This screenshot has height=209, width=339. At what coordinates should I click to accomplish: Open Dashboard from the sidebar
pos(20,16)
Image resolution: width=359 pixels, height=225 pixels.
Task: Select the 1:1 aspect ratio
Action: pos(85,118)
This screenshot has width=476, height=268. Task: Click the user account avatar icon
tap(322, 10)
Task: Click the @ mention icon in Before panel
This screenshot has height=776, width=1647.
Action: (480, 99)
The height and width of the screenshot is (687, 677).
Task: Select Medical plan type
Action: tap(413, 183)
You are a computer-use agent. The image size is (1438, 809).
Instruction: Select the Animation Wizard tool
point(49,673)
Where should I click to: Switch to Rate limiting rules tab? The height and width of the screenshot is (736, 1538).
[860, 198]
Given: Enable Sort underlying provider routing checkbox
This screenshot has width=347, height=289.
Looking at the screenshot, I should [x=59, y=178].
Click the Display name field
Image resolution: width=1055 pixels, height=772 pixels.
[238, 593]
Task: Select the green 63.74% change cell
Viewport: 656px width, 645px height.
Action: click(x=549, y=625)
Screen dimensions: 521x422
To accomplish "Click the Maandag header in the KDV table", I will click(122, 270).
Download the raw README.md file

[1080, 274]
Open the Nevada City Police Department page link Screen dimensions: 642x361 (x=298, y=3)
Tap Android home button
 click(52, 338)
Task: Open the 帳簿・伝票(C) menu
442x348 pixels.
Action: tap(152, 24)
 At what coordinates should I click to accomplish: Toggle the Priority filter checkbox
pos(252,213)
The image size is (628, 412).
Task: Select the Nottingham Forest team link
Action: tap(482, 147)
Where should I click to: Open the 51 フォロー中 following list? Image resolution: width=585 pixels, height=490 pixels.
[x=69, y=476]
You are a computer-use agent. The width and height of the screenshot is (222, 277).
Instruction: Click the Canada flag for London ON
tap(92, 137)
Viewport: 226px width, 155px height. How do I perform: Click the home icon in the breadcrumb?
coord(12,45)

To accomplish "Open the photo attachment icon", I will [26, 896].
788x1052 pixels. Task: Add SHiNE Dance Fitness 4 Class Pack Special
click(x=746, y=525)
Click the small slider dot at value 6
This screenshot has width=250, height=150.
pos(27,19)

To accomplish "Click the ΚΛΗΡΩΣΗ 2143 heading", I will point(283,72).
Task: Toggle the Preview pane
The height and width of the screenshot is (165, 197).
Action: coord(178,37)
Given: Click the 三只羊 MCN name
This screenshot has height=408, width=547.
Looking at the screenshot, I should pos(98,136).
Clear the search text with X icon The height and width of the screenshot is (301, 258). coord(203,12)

--- PROBLEM TO SOLVE ---
Reproduce every record that appears above, keeping the wording exact.

--- SOLUTION FOR THIS PROBLEM ---
This screenshot has height=209, width=339. At what coordinates should I click to accomplish: Open Dashboard from the sidebar
pos(20,16)
Image resolution: width=359 pixels, height=225 pixels.
Task: Select the 1:1 aspect ratio
Action: pos(85,118)
This screenshot has width=476, height=268. Task: Click the user account avatar icon
tap(322, 10)
Task: Click the @ mention icon in Before panel
This screenshot has height=776, width=1647.
Action: (480, 99)
The height and width of the screenshot is (687, 677).
Task: Select Medical plan type
Action: tap(413, 183)
You are a computer-use agent. The image size is (1438, 809).
Instruction: Select the Animation Wizard tool
point(49,673)
Where should I click to: Switch to Rate limiting rules tab? The height and width of the screenshot is (736, 1538).
[860, 198]
Given: Enable Sort underlying provider routing checkbox
This screenshot has width=347, height=289.
Looking at the screenshot, I should [x=59, y=178].
Click the Display name field
Image resolution: width=1055 pixels, height=772 pixels.
[238, 593]
Task: Select the green 63.74% change cell
Viewport: 656px width, 645px height.
Action: click(x=549, y=625)
Screen dimensions: 521x422
To accomplish "Click the Maandag header in the KDV table", I will click(122, 270).
Download the raw README.md file

[1080, 274]
Open the Nevada City Police Department page link Screen dimensions: 642x361 (x=298, y=3)
Tap Android home button
 click(52, 338)
Task: Open the 帳簿・伝票(C) menu
442x348 pixels.
Action: tap(152, 24)
 At what coordinates should I click to accomplish: Toggle the Priority filter checkbox
pos(252,213)
The image size is (628, 412).
Task: Select the Nottingham Forest team link
Action: tap(482, 147)
Where should I click to: Open the 51 フォロー中 following list? Image resolution: width=585 pixels, height=490 pixels.
[x=69, y=476]
You are a computer-use agent. The width and height of the screenshot is (222, 277).
Instruction: Click the Canada flag for London ON
tap(92, 137)
Viewport: 226px width, 155px height. How do I perform: Click the home icon in the breadcrumb?
coord(12,45)

To accomplish "Open the photo attachment icon", I will [26, 896].
788x1052 pixels. Task: Add SHiNE Dance Fitness 4 Class Pack Special
click(x=746, y=525)
Click the small slider dot at value 6
This screenshot has width=250, height=150.
pos(27,19)

To accomplish "Click the ΚΛΗΡΩΣΗ 2143 heading", I will point(283,72).
Task: Toggle the Preview pane
The height and width of the screenshot is (165, 197).
Action: coord(178,37)
Given: Click the 三只羊 MCN name
This screenshot has height=408, width=547.
Looking at the screenshot, I should pos(98,136).
Clear the search text with X icon The height and width of the screenshot is (301, 258). coord(203,12)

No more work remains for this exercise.